Re: experiments and evolution

Bill Hamilton (hamilton@predator.cs.gmr.com)
Fri, 21 Jul 1995 09:47:03 -0500

Glenn writes (to Stephen)

>My point in all this is that you seem to want evolutionary theory to remain
>static and unchanging from what either Darwin believed, or what Dawkins
>believes. This will never be the case. While I will agree that probably the
>majority of biologists are neodarwinians, that does not mean that the
>neodarwinians are correct. IMO (and the opinion of others to whom I am
>grateful for some of this) the next great school of thought in evolutionary
>theory will combine nonlinear dynamics with punc-eq. and developmental
>biology. Those three views are made for each other and can explain a whole
>lot of unexplained phenomena such as the Cambrian Explosion, transitions
>between taxa and the nature of the fossil record. Of course, we Christians,
>will still be fighting (and quoting) the views held by Darwin (as if Darwin
>wrote some sort of biological sacred text that all biologists must sign an
>oath to support).

[snip]

> So, your criticisms of who accepts what view are not really relevant.
> What is important is the question "Does a given view explain the data" The
>coming synthesis of these three items listed above is the science of the
>early next century which Christians are going to have to deal with and it
>explains a lot.
>
Well said. My fear is that too many Christians _will not_ deal with the
science that is developing now.

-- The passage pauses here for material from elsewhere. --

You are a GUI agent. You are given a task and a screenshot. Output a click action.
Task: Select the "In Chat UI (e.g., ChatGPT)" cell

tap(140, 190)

They will still be criticizing Darwin.
Whether we agree or not with their conclusions, _some_ of us _must_ read
and understand the current publications in nonlinear dynamics and biology
and be prepared to criticize these works intelligently. I am currently
reading Kauffman's book, "Origins of order." Progress is slow, because I'm
stoping to derive the math he presents -- some of it anyway. Kauffman has
some ideas I disagree with emphatically in the arena of metaphysics, I'm
sure, but it does no good to just roundly dismiss everything he does. BTW
he has a fairly nice explanation of how events like the Cambrian explosion
and the Permian extinction can be explained by the behavior of the search
processes on fitness landscapes he discusses.